On February 16, 2018 Matrix completed its acquisition of HealthFair for $160 million plus an earn-out payment contingent upon HealthFair’s 2018 performance.  The transaction combines Matrix’s expansive in-home capabilities with HealthFair’s national fleet of mobile health clinics equipped with advanced diagnostic capabilities.  With the addition of HealthFair, Matrix’s network increases to more than 6,000 community-based providers across all 50 states, including over 1,700 nurse practitioners.

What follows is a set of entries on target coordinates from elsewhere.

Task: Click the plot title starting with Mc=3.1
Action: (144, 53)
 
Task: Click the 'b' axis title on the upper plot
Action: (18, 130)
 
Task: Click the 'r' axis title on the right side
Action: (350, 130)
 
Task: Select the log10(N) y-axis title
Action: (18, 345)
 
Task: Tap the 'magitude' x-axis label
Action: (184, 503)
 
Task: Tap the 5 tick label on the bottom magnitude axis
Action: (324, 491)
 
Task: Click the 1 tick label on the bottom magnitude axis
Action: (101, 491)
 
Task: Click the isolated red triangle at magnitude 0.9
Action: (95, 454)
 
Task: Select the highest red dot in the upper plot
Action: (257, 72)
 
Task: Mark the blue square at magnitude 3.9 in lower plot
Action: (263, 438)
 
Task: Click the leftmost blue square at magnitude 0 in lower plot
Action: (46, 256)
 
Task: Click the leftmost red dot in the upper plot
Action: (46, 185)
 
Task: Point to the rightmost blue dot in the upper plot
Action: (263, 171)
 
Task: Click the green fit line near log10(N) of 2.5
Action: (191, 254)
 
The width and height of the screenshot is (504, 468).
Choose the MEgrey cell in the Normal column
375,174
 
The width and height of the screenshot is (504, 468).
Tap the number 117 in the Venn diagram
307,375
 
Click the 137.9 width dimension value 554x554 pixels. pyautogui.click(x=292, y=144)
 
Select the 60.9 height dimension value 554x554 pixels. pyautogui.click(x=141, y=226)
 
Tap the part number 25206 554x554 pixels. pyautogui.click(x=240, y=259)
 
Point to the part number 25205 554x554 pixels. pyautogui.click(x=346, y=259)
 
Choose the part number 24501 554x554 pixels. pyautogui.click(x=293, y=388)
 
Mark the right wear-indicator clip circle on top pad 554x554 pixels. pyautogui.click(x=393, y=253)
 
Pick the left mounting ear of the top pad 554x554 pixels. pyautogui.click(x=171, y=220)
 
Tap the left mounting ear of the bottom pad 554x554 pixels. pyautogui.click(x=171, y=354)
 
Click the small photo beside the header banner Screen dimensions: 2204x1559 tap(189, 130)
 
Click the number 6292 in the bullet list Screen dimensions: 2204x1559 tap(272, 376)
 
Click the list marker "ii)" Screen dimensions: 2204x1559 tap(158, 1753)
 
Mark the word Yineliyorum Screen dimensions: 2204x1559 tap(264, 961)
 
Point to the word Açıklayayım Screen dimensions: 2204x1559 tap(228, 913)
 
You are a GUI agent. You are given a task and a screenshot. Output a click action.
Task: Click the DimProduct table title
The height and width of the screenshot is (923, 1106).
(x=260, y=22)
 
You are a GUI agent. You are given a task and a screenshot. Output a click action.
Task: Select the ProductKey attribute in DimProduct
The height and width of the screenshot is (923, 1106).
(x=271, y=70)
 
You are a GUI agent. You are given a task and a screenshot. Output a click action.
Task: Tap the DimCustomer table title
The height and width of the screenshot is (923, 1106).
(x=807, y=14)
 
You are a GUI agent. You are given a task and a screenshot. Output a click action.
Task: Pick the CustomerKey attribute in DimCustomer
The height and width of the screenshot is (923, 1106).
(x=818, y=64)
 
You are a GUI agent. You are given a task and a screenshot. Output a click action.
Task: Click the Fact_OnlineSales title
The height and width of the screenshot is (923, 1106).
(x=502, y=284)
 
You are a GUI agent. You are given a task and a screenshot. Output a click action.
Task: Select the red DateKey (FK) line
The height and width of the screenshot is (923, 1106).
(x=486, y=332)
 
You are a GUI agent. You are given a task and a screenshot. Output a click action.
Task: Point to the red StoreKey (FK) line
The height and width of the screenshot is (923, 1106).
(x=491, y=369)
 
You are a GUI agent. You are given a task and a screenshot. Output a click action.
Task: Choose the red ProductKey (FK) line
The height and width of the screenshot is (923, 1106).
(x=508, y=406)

HealthFair’s 2017 revenue was approximately $45 million.  HealthFair expects significant growth in 2018 supported by several recently awarded national contracts with major health plans.   The acquisition was funded through an increase in Matrix's outstanding debt and rollover equity from the seller of HealthFair.  Providence and Frazier did not contribute additional equity to fund the acquisition.  Following the transaction, Matrix had net debt of approximately $310 million with Providence retaining an ownership percentage of 43.6%.

Tax Reform

On December 22, 2017, the Tax Cuts and Jobs Act (the “Tax Reform Act”) was enacted which reduces the U.S. federal corporate income tax rate to 21% commencing in 2018.  As a result of the decrease in rate, the Company remeasured its deferred tax liabilities as of December 31, 2017, and recorded a provisional net tax benefit of $19.4 million in the fourth quarter of 2017.  In addition, Matrix remeasured its deferred tax liabilities in connection with the Tax Reform Act, which resulted in additional equity income to Providence of $13.6 million.  The Providence tax provision reflects tax expense of $3.4 million on this additional equity income.  Thus, the total impact of tax reform is $29.6 million.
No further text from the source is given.